-- READING TEXT follows --

Researchers from Politecnico di Milano, Italy report improvements in the design of optical mammography used in diagnosis and monitoring of breast cancer. They report increase sensitivity by a thousandfold.This research is presented at Biomedical Optics meeting 2018.
|Schematic diagram of new and improved optical mammography device.
Credit: Edoardo Ferocino
Optical mammography uses infrared light and is used in conjunction with x-rays. It is optimal in cases needing repeated imaging to prevent high amounts of radiation associated with the regular procedure. Optical mammography can be used to measure blood volume, oxygenation, lipid, water and collagen content for a suspicious area identified through standard X-ray imaging. However, there are limitations to using optical mammography, which includes poor spatial resolution.

-- READING TEXT concluded --

**PARTS OF THE EXERCISE**
1. According to the passage on optical mammography, what limitation of the technique does it name?
2. Retype part of the passage on optical mammography word for word: begin at the words "Researchers from Politecnico" and stop after "optical mammography device.".
3. Write what comes next in the passage on optical mammography, picking up after its last sentence.
The rows that follow come from a separate source and are unrelated to the passage on optical mammography.

-- EXTRACTED MATERIAL follows --

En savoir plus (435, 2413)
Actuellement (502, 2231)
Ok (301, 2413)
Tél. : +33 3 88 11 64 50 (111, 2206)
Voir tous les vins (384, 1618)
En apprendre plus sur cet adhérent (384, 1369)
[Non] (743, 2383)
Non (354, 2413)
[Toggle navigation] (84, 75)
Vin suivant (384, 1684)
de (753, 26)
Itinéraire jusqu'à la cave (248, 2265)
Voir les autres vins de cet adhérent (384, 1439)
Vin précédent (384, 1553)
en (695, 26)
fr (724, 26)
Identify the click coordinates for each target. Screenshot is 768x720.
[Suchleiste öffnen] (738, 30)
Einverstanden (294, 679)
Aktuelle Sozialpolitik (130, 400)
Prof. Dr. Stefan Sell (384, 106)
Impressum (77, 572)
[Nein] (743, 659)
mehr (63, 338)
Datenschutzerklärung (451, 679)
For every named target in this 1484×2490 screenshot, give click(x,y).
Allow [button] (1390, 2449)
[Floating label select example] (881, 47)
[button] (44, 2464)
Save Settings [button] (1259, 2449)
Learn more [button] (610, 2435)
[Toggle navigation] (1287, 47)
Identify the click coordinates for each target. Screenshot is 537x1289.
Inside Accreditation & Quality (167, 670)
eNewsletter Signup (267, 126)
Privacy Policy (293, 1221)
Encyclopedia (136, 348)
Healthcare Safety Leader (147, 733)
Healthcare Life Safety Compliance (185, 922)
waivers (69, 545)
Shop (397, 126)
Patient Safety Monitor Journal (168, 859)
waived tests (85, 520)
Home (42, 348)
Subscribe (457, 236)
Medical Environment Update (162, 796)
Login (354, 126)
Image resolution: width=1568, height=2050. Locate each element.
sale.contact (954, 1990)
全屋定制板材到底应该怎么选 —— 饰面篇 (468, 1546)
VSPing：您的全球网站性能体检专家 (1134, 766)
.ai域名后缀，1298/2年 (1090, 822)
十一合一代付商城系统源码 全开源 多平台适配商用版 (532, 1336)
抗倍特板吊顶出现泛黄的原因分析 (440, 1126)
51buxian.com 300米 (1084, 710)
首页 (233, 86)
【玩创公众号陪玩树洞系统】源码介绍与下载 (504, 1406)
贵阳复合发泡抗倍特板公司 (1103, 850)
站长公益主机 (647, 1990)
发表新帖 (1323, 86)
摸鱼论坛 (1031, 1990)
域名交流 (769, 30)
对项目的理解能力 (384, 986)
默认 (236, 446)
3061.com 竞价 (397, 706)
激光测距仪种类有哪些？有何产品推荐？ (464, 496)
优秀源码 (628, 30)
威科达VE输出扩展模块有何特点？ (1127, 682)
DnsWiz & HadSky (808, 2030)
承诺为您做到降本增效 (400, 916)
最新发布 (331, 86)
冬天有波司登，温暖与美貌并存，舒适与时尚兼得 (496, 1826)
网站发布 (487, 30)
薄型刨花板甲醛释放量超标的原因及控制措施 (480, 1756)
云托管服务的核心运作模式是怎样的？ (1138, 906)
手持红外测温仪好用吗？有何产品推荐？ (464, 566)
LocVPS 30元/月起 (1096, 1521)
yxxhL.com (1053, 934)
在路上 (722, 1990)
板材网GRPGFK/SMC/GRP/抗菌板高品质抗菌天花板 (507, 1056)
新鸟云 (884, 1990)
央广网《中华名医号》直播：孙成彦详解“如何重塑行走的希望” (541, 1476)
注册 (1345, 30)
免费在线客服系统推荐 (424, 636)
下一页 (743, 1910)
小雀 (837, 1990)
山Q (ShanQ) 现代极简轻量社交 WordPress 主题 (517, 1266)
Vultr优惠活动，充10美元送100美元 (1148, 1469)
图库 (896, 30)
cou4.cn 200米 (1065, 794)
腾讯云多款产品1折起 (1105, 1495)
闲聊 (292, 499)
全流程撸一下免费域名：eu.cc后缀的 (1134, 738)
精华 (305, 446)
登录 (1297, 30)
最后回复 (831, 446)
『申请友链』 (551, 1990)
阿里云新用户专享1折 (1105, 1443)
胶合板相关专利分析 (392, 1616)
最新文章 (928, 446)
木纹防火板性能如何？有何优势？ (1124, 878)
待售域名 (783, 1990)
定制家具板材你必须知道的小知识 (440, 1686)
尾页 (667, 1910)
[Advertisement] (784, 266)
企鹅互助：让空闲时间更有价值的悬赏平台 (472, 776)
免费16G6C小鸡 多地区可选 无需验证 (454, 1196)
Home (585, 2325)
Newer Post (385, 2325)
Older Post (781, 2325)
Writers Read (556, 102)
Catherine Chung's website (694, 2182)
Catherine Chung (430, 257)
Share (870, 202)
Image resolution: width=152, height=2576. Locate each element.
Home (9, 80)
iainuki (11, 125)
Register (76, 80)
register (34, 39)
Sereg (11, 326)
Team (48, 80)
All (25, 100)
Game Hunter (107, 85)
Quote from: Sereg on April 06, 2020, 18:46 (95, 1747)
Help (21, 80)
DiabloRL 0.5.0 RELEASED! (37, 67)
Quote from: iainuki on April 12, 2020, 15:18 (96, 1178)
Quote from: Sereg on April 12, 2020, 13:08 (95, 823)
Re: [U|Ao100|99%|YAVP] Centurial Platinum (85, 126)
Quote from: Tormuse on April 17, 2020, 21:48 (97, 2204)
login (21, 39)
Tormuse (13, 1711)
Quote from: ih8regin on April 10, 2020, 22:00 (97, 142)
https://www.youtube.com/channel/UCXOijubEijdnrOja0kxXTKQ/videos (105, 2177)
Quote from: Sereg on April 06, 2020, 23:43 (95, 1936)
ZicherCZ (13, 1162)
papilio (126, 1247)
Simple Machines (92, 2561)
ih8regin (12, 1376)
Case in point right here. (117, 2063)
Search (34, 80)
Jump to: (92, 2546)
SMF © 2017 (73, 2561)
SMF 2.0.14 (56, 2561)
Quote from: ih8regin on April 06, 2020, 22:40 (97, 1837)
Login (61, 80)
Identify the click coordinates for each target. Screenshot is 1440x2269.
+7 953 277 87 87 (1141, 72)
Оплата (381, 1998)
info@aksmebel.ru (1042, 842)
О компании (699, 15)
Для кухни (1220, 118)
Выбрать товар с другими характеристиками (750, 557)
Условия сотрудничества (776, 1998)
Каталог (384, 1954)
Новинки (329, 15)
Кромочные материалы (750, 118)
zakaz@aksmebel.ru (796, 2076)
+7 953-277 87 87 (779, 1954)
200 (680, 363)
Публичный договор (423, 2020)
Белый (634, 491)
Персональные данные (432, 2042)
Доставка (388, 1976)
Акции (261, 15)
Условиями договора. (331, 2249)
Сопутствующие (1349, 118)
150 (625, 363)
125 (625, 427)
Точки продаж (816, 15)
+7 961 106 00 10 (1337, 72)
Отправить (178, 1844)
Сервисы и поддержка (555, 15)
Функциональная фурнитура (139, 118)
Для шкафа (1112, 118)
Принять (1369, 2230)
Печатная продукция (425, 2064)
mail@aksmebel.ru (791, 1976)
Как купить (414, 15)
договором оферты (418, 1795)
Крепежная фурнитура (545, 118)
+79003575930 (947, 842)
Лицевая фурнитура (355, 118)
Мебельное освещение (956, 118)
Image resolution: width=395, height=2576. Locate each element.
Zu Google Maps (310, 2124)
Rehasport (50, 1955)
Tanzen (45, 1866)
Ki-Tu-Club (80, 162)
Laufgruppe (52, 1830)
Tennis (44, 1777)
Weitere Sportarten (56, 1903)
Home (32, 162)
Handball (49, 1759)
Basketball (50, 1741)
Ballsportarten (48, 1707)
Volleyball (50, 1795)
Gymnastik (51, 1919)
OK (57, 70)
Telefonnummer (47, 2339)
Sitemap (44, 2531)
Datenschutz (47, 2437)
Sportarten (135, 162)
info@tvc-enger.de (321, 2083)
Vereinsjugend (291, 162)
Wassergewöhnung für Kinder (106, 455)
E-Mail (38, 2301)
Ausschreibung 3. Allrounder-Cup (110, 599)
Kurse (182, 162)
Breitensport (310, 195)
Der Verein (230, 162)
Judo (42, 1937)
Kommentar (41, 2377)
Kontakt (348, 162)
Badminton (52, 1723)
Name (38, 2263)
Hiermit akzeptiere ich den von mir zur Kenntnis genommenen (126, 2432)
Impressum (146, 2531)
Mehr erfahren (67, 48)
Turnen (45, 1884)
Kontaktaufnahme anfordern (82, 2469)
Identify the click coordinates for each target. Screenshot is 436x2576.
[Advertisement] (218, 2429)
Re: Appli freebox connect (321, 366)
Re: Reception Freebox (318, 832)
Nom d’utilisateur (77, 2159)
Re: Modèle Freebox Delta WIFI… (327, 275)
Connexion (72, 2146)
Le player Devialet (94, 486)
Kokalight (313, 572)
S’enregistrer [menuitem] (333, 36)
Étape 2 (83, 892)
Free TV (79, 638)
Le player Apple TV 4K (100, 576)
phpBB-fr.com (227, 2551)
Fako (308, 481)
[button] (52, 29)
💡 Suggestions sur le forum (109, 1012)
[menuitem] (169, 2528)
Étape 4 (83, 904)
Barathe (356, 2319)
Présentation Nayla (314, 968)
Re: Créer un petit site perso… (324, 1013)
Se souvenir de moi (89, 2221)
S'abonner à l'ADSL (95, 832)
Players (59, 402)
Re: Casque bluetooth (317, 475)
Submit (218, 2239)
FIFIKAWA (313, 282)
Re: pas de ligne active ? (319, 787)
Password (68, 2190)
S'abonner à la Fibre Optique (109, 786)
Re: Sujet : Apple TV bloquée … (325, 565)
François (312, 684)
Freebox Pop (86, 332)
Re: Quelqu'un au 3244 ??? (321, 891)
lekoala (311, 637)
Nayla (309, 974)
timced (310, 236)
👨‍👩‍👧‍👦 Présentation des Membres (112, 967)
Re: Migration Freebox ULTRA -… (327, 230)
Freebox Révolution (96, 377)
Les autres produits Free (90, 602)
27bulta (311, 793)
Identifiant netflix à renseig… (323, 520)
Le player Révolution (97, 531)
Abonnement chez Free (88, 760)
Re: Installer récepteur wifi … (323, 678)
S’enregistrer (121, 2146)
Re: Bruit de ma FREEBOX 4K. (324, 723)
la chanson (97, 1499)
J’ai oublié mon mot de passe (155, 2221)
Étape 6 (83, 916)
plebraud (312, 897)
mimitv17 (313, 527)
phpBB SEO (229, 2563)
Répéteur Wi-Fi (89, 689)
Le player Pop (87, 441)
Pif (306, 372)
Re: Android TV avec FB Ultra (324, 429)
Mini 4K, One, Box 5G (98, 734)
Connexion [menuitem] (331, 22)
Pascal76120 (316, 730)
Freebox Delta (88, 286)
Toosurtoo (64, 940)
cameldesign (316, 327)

-- EXTRACTED MATERIAL concluded --

**ANSWERS PROVIDED**
1. Poor spatial resolution.

2.
Researchers from Politecnico di Milano, Italy report improvements in the design of optical mammography used in diagnosis and monitoring of breast cancer. They report increase sensitivity by a thousandfold.This research is presented at Biomedical Optics meeting 2018.
|Schematic diagram of new and improved optical mammography device.

3.
New improvements include using eight channel silicon photomultipliers (SiPMs) and multichannel time-to-digital converter instead of two photomultiplier tubes (PMTs) in existing optical mammography instruments. These changes eliminate the pre-scan step that was required to avoid damage to the photomultiplier tubes. In addition to increased sensitivity, the new instrument is both more robust and cheaper.
The investigators in Milan are working with a larger consortium on a project known as SOLUS, “Smart Optical and Ultrasound Diagnostics of Breast Cancer.” This project is funded by the European Union through the Horizon 2020 Research and Innovation Program and aims to combine optical imaging methods with ultrasound to improve specificity in the diagnosis of breast cancer.
Adapted from press release by the Optical Society.